• **Exercise instructions**:
A. What launch angle does the projectile explanation say gives the maximum range?
B. Please condense the paragraph of the projectile explanation that begins "Your first answer showed" into a short bulleted list that keeps its main facts.

# Question 00f8c

Nov 25, 2017

The horizontal travel before landing would be farther when the angle is ${35}^{\circ}$.

#### Explanation:

Your first answer showed that the horizontal component of velocity would be less with the angle at ${35}^{\circ}$. But the vertical component of velocity would be greater. Because of the greater vertical velocity, it will spend more time in the air. That allows the horizontal velocity to carry the ball farther. (It turns out that ${45}^{\circ}$ gives the maximum range.)

We can get the time from a vertical motion analysis:
$s = u \cdot t + a \cdot {t}^{2} / 2$
where s = 0 (because it ends up on the ground),
$u = 13.9 \frac{m}{s} \cdot \sin {35}^{\circ} \left(\text{initial vertical component of velocity}\right)$, and
a = -9.8 m/s^2.

Plugging in the data
$0 = 13.9 \frac{m}{s} \cdot \sin {35}^{\circ} \cdot t + \frac{\left(- 9.8 \frac{m}{s} ^ 2\right) \cdot {t}^{2}}{2}$

Dividing both sides by t
$0 = 13.9 \frac{m}{s} \cdot \sin {35}^{\circ} + \frac{\left(- 9.8 \frac{m}{s} ^ 2\right) \cdot t}{2}$

Solving for t
$\frac{9.8 \frac{m}{s} ^ 2 \cdot t}{2} = 13.9 \frac{m}{s} \cdot \sin {35}^{\circ}$

$t = \frac{2 \cdot 13.9 \frac{m}{s} \cdot \sin {35}^{\circ}}{9.8 \frac{m}{s} ^ 2} = 1.62 s$

Now a horizontal motion analysis:

The horizontal component of the initial velocity is $13.9 \frac{m}{s} \cdot \cos {35}^{\circ}$ and it does not change until the ball hits the ground. So the horizontal distance it travels is given by multiplying that velocity by the time in the air.
$s = 13.9 \frac{m}{s} \cdot \cos {35}^{\circ} \cdot 1.62 s = 18.5 m$

I hope this helps,
Steve

• **Material**:

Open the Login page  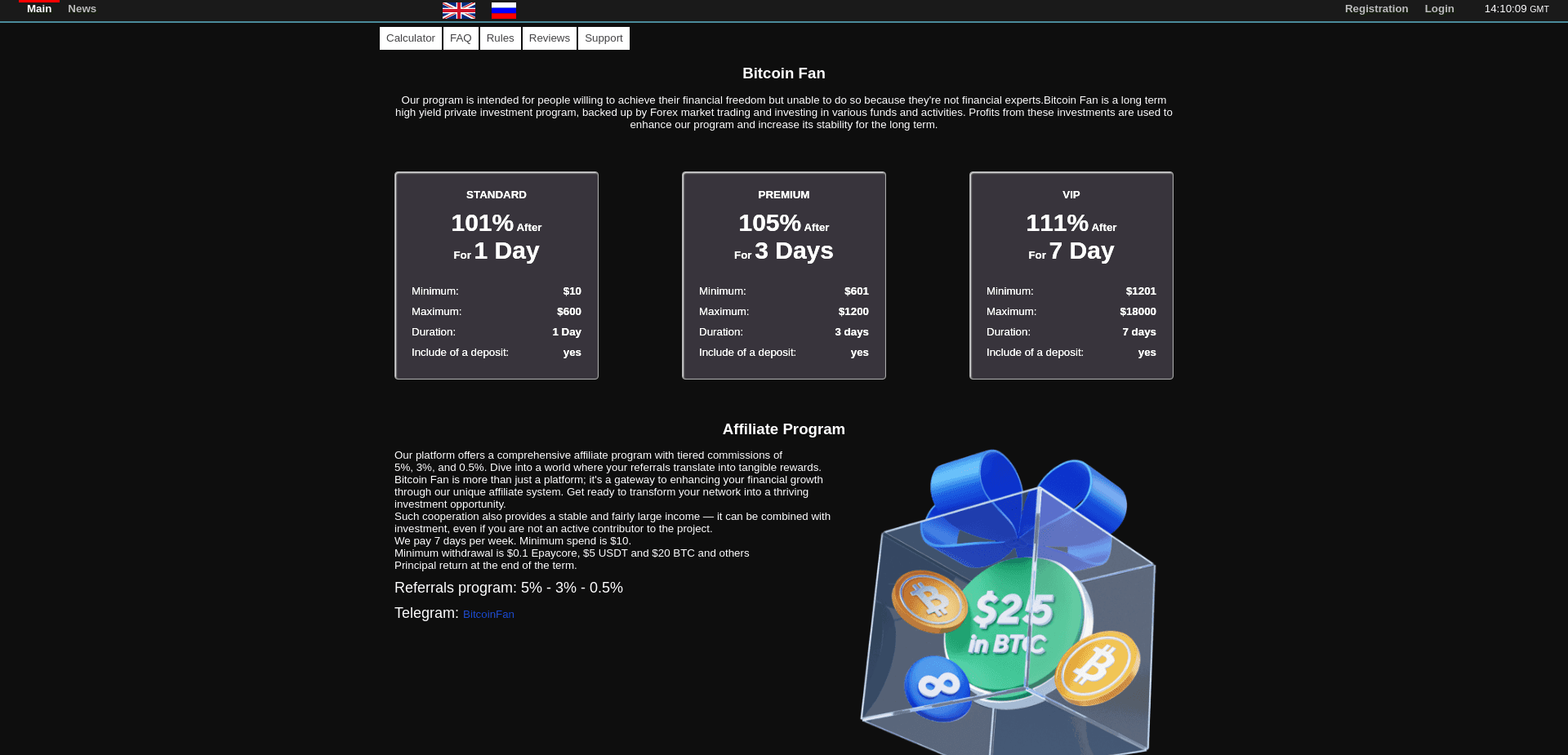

• **Task results**:
A. 45°

B.
- At 35°, the horizontal component of velocity is smaller, but the vertical component is greater.
- The greater vertical velocity keeps the ball in the air longer.
- That extra time lets the horizontal velocity carry the ball farther.
- The maximum range comes at 45°.